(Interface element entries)
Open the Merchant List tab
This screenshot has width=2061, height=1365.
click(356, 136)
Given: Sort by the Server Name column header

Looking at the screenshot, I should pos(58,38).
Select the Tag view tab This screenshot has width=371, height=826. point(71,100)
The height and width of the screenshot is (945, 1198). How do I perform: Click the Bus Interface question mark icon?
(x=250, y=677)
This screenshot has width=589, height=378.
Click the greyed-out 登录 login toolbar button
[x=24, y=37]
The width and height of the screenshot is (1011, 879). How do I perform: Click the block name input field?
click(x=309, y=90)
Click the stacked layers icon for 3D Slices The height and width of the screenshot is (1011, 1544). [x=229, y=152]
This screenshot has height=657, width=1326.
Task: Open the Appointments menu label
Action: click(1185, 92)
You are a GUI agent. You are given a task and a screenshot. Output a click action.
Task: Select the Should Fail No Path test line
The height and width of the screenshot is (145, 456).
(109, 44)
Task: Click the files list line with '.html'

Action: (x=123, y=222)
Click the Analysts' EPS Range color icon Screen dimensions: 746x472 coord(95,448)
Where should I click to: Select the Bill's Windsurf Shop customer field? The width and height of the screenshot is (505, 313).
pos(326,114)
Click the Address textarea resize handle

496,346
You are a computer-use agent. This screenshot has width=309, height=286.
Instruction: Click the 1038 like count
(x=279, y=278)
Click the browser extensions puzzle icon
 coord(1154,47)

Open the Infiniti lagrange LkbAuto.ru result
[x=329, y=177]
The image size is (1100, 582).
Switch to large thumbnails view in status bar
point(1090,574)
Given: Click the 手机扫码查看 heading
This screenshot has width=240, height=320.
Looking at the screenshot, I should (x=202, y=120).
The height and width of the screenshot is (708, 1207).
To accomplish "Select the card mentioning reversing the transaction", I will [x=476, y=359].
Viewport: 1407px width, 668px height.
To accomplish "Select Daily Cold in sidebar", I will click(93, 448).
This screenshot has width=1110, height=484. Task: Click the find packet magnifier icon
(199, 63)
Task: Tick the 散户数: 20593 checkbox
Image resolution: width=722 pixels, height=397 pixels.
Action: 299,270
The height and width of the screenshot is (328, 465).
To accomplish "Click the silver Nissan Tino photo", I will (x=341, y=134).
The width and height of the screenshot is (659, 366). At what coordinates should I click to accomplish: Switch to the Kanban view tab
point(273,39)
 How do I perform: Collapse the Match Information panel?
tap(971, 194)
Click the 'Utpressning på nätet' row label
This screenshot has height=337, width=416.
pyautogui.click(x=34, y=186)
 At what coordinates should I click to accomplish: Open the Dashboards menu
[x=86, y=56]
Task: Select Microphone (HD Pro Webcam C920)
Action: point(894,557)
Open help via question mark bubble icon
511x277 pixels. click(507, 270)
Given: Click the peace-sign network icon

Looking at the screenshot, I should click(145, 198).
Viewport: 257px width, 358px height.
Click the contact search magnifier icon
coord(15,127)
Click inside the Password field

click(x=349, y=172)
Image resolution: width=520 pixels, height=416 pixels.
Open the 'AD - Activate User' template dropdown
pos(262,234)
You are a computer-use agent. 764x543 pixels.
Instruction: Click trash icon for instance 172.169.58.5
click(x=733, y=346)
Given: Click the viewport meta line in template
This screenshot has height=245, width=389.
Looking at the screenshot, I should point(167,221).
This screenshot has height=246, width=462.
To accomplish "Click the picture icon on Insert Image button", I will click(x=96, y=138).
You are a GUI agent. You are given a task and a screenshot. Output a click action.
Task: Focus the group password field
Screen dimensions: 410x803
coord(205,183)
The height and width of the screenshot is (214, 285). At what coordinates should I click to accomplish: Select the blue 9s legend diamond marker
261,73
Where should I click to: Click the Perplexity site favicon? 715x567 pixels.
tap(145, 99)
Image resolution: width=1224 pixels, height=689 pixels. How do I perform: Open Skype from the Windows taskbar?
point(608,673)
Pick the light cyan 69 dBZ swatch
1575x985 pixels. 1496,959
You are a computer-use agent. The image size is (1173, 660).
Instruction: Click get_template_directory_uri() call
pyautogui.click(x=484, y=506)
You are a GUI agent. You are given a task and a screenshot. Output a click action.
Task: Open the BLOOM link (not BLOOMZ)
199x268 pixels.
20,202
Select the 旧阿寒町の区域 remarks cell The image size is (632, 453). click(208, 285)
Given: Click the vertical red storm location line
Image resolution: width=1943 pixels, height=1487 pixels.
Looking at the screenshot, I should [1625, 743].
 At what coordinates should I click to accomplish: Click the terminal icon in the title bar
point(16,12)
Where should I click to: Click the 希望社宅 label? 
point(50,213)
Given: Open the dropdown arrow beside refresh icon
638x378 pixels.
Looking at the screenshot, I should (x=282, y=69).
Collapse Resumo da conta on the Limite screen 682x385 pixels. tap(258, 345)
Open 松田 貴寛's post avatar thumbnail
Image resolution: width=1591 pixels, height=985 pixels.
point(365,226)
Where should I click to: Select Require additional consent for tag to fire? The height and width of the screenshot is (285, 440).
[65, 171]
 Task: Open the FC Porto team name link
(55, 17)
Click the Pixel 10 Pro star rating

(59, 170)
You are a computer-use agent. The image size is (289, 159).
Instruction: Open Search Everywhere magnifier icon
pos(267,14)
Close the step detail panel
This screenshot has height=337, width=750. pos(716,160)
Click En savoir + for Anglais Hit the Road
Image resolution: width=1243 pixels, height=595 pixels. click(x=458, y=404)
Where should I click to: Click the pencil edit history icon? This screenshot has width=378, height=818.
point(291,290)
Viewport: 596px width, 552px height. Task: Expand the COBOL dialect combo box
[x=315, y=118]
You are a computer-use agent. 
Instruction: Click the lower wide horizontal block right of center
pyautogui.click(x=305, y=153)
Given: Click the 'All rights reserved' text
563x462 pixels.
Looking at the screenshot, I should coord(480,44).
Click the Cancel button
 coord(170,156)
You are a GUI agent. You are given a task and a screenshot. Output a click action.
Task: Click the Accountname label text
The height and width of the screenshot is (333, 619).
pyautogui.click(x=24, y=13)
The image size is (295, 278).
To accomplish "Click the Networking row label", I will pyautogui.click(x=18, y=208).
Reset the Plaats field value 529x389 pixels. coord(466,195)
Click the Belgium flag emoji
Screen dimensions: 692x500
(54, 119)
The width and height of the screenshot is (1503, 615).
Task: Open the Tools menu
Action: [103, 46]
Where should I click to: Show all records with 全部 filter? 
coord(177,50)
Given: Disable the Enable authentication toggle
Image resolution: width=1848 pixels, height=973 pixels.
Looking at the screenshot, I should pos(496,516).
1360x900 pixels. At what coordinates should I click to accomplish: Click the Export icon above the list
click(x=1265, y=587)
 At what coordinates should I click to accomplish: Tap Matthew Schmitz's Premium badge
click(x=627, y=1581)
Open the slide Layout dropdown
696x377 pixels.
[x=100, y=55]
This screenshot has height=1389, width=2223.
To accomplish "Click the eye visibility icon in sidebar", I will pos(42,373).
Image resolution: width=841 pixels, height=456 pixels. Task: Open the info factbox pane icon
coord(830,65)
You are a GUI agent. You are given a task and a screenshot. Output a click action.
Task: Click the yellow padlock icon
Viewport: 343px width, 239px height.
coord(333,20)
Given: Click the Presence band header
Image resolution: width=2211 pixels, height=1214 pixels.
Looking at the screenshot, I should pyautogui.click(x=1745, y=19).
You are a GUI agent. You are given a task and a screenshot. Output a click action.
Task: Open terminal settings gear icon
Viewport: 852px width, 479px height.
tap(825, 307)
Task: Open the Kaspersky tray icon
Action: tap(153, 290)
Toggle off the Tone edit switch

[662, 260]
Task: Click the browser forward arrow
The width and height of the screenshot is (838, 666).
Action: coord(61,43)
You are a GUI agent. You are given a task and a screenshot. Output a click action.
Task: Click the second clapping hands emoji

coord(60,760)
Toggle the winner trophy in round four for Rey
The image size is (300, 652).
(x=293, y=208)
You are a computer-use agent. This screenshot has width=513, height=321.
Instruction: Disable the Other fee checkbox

→ REQUIREMENTS: Count the lines of the entries that contain the string "label", treating case as significant. Give only the number.

→ FINAL ANSWER: 5